All patients in the cases reported to date underwent pulmonary resection, including wedge resection, segmentectomy, lobectomy, and pneumonectomy. Most cases involved the pulmonary parenchyma and had definite endobronchial components. Notably, in our case, the tumor was located in the interlobar fissure over the interlobar pulmonary artery and lacked gross parenchymal invasion. Histologically, however, alveolar cells of normal appearance were observed in the peripheral portion of the tumor. We consider that these may have been incidentally collected during surgery.
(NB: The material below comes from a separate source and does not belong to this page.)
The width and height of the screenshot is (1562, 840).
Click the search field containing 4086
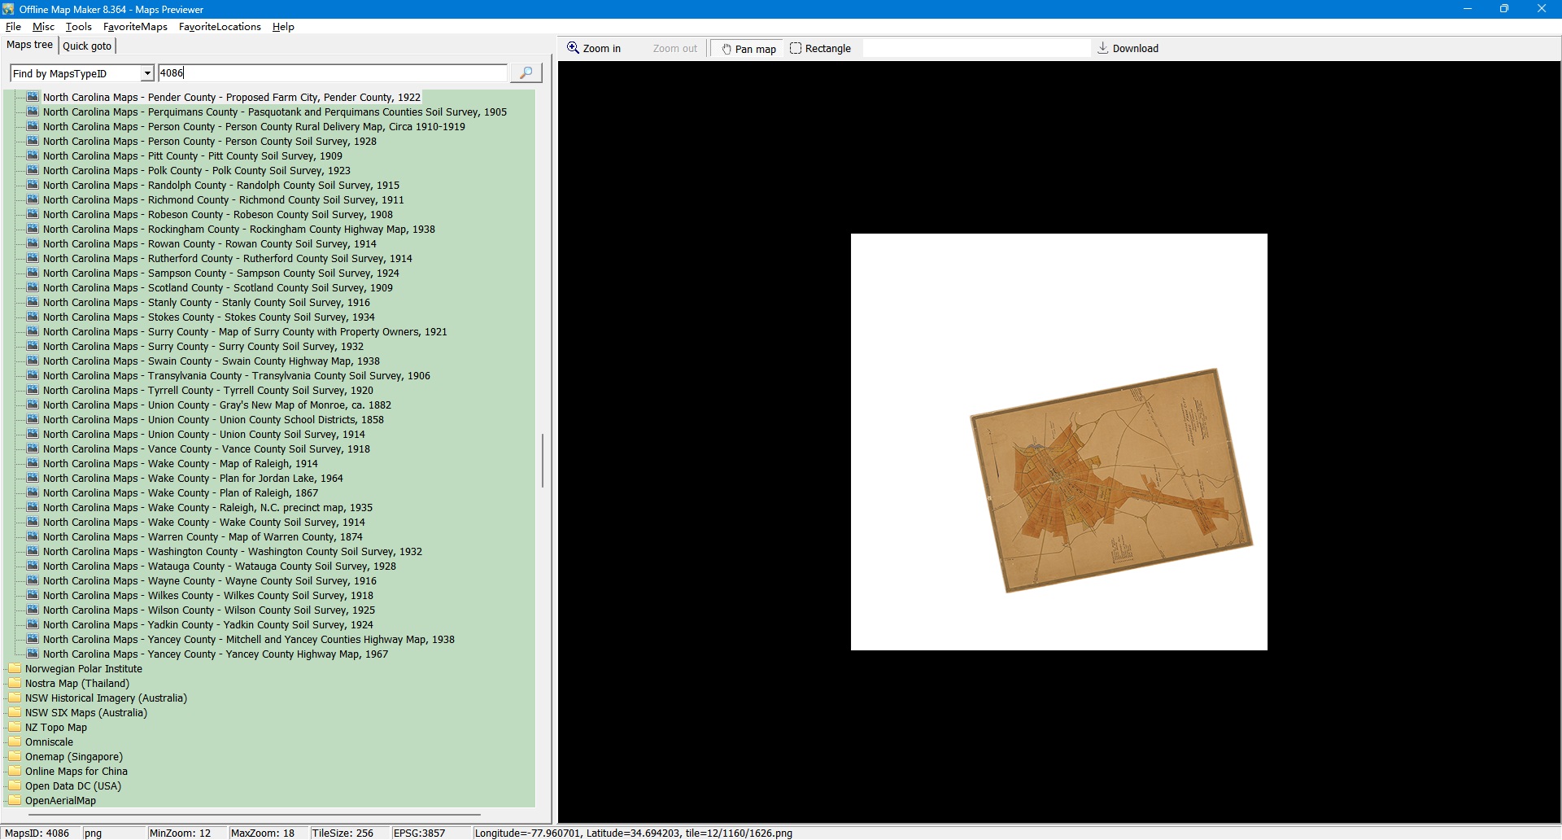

The male:female ratio of PPMS patients diagnosed in previous reports was 6:11. Patient age varied (26–68 years) and the most common symptom was a cough. However, half of the patients were incidentally found to have lung masses. Postoperative recurrence (distant metastases) developed in three patients.1, 2, 4 The histological features of PPMS overlap somewhat with those of other myxoid soft‐tissue and salivary gland‐type tumors, including extraskeletal myxoid chondrosarcoma (EMC), myoepithelial neoplasms, epithelioid hemangioendothelioma, and inflammatory myofibroblastic tumor.2 Of these tumors, EMC is morphologically similar to PPMS. The various tumors have distinct genetic features. EWSR1‐CREB1 fusion is characteristic of PPMS, whereas EMC harbors chromosomal translocations involving other genes.6

In summary, we successfully enucleated a PPMS with an EWSR1‐CREB1 translocation located in the interlobar fissure in a young woman; pulmonary resection was not required.

Disclosure

No authors report any conflict of interest.